« Marine Blue » T1 par Ai Yazawa
En attendant une hypothétique reprise de la série « Nana », les éditions Delcourt publient les fonds de tiroir de l’auteure. Quand « Marine Blue » est sorti en 1990, c’était la plus longue série réalisée par Ai Yazawa avec quatre tomes. Depuis, elle a publié d’autres titres, dont « Nana » (21 volumes), « Gokinjo » (7 volumes) ou « Paradise Kiss » (5 volumes).

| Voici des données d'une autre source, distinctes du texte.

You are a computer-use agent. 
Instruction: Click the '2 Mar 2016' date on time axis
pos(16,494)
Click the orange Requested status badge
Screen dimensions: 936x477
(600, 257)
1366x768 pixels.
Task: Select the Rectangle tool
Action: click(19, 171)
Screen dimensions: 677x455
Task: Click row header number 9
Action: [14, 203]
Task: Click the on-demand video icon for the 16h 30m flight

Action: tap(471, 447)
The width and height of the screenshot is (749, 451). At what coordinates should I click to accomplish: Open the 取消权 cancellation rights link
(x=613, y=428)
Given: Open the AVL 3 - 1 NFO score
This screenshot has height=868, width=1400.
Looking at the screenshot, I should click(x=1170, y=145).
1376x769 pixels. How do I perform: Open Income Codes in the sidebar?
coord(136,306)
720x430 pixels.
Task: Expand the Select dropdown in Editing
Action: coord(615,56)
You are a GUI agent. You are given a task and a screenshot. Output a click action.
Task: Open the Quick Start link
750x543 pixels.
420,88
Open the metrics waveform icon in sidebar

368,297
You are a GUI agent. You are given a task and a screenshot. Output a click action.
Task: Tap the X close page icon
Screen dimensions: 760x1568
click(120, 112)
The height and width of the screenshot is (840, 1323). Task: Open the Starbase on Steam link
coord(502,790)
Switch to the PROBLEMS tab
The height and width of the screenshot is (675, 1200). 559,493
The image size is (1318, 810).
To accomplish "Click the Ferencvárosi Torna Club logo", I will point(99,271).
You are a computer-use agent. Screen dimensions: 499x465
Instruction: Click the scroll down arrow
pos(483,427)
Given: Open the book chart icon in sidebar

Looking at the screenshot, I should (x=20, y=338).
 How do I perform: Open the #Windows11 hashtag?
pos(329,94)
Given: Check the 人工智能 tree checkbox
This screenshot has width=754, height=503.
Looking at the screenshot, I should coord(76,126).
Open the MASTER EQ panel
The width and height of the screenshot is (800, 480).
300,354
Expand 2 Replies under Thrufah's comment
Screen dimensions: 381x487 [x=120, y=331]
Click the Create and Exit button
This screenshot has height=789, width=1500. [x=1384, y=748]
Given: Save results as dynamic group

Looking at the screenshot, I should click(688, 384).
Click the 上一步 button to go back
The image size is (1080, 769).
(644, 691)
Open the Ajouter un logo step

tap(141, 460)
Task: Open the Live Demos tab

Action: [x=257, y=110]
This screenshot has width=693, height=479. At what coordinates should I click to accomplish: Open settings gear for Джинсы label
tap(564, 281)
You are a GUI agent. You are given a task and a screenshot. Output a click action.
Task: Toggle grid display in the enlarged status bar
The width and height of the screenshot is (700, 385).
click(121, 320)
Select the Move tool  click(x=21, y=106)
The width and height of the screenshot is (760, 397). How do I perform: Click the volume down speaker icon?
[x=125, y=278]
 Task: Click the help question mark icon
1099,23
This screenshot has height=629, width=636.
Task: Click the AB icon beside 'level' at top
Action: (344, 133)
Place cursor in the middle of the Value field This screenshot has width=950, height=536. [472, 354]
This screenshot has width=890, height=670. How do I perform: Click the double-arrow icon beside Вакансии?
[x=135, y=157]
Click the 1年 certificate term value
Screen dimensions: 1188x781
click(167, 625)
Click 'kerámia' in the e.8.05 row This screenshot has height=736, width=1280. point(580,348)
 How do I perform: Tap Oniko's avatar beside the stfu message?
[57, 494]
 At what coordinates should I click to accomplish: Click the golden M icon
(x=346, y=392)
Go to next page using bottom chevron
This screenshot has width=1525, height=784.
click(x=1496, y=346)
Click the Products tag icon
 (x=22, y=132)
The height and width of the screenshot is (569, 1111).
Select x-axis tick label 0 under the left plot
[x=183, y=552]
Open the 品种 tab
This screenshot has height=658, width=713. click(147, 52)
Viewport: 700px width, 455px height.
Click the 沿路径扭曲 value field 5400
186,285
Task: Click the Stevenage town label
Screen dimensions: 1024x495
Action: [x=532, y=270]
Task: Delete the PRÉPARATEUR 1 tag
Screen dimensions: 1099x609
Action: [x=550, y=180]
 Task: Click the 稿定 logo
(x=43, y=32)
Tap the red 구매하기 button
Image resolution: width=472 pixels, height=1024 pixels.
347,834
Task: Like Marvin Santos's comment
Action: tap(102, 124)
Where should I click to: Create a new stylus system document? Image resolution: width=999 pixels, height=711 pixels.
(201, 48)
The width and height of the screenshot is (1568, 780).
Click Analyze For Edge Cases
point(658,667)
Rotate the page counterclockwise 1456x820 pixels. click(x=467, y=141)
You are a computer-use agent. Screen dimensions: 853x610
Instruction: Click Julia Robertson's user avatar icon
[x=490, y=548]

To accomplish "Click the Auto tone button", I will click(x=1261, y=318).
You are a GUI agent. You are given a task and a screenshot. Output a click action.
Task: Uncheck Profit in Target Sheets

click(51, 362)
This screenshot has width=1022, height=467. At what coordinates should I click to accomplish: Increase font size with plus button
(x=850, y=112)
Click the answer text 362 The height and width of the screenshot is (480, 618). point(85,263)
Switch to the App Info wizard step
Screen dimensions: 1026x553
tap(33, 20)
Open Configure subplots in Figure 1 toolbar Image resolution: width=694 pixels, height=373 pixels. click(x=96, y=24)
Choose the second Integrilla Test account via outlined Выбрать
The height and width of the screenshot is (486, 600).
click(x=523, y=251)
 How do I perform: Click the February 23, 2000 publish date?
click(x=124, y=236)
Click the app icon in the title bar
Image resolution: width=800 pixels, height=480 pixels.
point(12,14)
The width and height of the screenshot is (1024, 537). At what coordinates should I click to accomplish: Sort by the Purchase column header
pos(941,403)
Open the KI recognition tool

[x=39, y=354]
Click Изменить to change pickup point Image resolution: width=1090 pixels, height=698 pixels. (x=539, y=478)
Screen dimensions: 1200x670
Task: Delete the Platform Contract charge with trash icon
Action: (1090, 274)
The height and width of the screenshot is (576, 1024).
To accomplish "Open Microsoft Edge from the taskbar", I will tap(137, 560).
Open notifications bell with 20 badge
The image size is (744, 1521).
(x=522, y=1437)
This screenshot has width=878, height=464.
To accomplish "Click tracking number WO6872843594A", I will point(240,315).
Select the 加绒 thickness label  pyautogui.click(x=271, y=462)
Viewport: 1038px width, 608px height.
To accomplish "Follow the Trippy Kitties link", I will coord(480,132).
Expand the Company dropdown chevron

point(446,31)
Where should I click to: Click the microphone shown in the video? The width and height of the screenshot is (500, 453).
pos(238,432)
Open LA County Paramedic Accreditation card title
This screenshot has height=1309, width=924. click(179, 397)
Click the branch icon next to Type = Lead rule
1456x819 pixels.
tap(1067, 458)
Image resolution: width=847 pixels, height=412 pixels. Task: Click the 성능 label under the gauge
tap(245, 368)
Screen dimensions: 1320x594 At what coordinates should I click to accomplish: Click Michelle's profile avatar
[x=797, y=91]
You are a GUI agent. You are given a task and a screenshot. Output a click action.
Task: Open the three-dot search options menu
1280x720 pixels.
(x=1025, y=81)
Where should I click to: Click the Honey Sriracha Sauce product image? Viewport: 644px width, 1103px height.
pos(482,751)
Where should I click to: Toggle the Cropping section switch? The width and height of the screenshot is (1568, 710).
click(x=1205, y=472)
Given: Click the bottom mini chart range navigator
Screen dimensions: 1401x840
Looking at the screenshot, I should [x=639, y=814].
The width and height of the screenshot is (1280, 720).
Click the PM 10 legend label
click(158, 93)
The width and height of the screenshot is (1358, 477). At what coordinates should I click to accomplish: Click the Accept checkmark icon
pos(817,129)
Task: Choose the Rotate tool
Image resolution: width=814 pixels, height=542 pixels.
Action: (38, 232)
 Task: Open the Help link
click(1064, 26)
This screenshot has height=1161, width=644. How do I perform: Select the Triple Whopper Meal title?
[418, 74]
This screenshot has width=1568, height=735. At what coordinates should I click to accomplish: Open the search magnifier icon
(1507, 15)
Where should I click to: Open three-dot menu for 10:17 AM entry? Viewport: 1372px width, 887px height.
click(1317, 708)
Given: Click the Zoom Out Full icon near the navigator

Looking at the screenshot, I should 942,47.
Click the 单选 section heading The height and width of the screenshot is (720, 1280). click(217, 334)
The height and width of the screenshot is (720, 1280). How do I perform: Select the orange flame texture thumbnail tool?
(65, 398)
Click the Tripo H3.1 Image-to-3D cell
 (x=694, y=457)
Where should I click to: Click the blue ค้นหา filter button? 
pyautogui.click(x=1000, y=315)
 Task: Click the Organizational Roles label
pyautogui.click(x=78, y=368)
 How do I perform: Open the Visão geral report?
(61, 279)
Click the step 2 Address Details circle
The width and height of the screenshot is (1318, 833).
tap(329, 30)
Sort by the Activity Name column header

Tachina Haruka a 16 ans et travaille dans le café de son oncle sur une plage réputée des surfeurs. Là, elle y fait la rencontre d’un jeune homme extrêmement doué et jalousé par son cousin, lui aussi adepte du surf. Mais le bellâtre est loin d’être un inconnu, il lui a même sauvé la vie lorsqu’elle avait dix ans. Prise d’une crampe en pleine mer, il l’avait immédiatement ramenée sur la plage. Depuis, elle était secrètement amoureuse de lui, mais rien ne s’est passé comme elle l’imaginait. Il avait notamment dû partir faire des études aux États-Unis et lui avait seulement laissé son chien, Dolphins, en cadeau d’adieu.
Entre rivalité amoureuse et compétition de surf, la vie paisible d’Haruka va vite prendre des tournures romanesques. Une fois les bases de l’histoire posées dans le premier chapitre, les quiproquos et les rendez-vous ratés vont se succéder, afin de rapprocher tour à tour ces garçons et cette jeune fille un peu perdue, dans le tourbillon de leur jeunesse.
Dix ans séparent « Marine Blue » de « Nana » et cela se voit. Malgré ses études de stylisme avorté, Ai Yazawa n’avait pas encore sa patte caractéristique et fashion qui l’a rendu célèbre. Le style est classique, voire même absent. Rien ne différencie cette série des divers mangas pour filles publiés dans les années quatre-vingt-dix. On est loin de retrouver l’auteur de « Nana » dans cette histoire et ces dessins. Les fans seront surpris. Mais cela n’en fait pas un mauvais manga. C’est même un retour dans ces années où le shojo manga a vu son offre exploser et se diversifier. Depuis une dizaine d’années, les codes qui définissaient les œuvres destinés à un public féminin ou masculin étaient très clairs. Les éditeurs cherchaient surtout à coller une étiquette en fonction du genre et du public visé. Petit à petit, cette frontière a éclaté et la situation est aujourd’hui plus ambiguë, même si certains genres « classiques » perdurent. Les cases explosent, les pages sont à bord perdu, les trames sont omniprésentes et surtout grattées pour donner un peu d’effet. Le trait à la plume est assez nerveux avec son épaississement artificiel et ses hachures qui remplissent l’espace. On est clairement dans le registre du shojo manga avec son lot de clichés caractéristiques.
« Marine Blue », c’est un peu comme revisiter l’Histoire du manga. Toucher du doigt ce qui se faisait au siècle dernier, il y a maintenant 25 ans. Un quart de siècle nous sépare de ce titre et il ne faut pas l’oublier en le feuilletant. Les fans seront sensibles à cette pièce d’anthologie, les amateurs de shojo pur et dur le seront également. Les autres passeront leur chemin.